The big issues for the players ought to be A) the physical breakdown factor/length of the season and B) the relatively paltry pay of the Slams. Everything else is an eye-off-the-ball distraction.
Five random observations from today:
From Sara Errani's bio: "Mother, Fulvia, is a pharmacist; father, Giorgio, sells fruit and vegetables." Don't you hate those pampered, elitist tennis players?
Mikhail Kukushin lists his coach as ... his wife. Surely that's a first.
Had a chance to sit down with Petra Kvitova today. She is unrecognizable from the figure at Wimbledon who appeared rather overwhelmed by attention.
Kei Nishikori is an ascending talent with a drop-dead-gorgeous backhand. But he needs to work on his timing. Next time he knocks off a contender, he shouldn't coordinate it with a Serena upset loss.
Best out-of-office email response I've seen in a while: "Thanks for the message. I am currently in Australia. I am checking email but it can be a little sporadic at times due to the fact that koalas and emus eat wireless internet signals. Please be patient with me."
Today's random encounter:
Darlene A. Hebert, Toronto: "I seem to have a habit of bumping into tennis pros -- literally!! Back in the 70's, as a kid playing tennis in Windsor, I was lucky enough to be a ball girl for the then "Virginia Slims" women's tour stop in Detroit. I arrived late and was rushing down the corridor to collect my official T-shirt (no training for ballkids in those days!). I ran smack into Virginia Wade! Physically! Embarrassing enough, but worse when I discovered I was scheduled to work her match! Later in the 80's in Toronto, (before the modern Rexall Centre was built and the tennis facility consisted of a few courts, bleachers and a lot of mud when it rained), I was once again late, this time to watch a match. Running across an open field, head down, when I ran smack into -- Ivan Lendl! Physically!! Yikes! Last summer at the Rogers Cup, I was walking the grounds with a friend and musing on not yet seeing Kim Clijsters, when sure enough (no, I didn't run smack into her!), she went whizzing by on a golf cart, heading for practice and I said, "There's Kim!", just as she made eye contact, smiled, then stifled a yawn! Must have been up late with Jada."
Diane of Portland, Ore.: "For the person who asked about watching the Australian Open without ESPN. If you do not have cable you can watch on your computer on ESPN3."

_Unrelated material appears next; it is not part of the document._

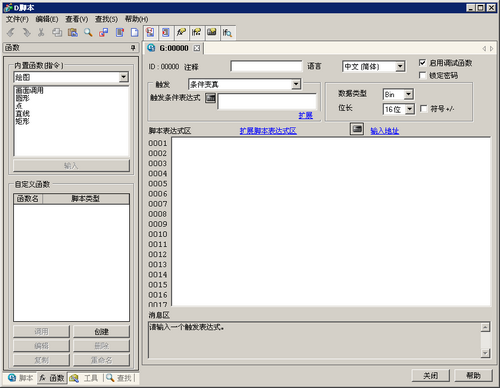
Task: Click the magnifier find icon in toolbar
Action: pyautogui.click(x=88, y=32)
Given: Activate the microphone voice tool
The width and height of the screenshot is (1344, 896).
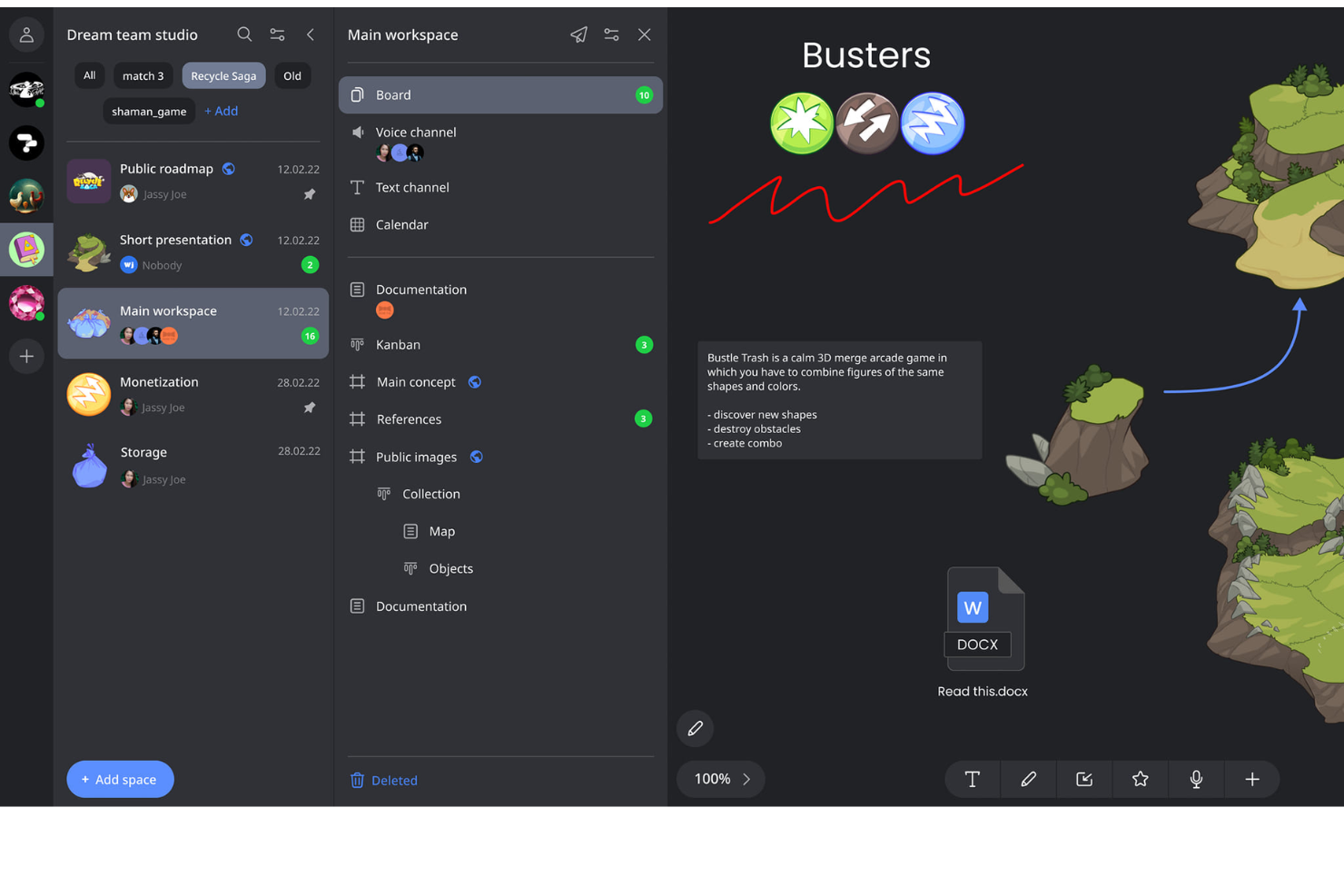Looking at the screenshot, I should click(x=1195, y=779).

Debbie of Ottawa: "For those readers in the U.S. who have been unable to get TV coverage of the Australian Open, here's the link to watch ESPN on-line via a link on the Australian Open web site. Frustratingly for Canadians, this is not accessible outside the U.S. However, I found a way to watch in Canada on-line at TSN.ca, here's the link.

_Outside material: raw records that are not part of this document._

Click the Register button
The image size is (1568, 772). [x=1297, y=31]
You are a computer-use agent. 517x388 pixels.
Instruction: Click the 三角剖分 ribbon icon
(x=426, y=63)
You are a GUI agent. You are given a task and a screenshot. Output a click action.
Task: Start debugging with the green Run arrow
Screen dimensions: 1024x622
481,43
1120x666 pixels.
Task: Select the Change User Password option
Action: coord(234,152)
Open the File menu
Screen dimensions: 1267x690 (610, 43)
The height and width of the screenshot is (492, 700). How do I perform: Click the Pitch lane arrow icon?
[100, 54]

Jim, Wilmette, Ill., With all due respect, Paulette Moreno was not the best player ever to emerge from Hong Kong. It was Patricia Hy-Boulais. She cracked the top 30, and got to the 4th round or better at the French, Wimbledon, and the US Open. Even more impressively, she once pasted me in the juniors in a tournament in Hong Kong. A really tough blow only slightly softened by all of Patricia's achievements after using me as a launching pad!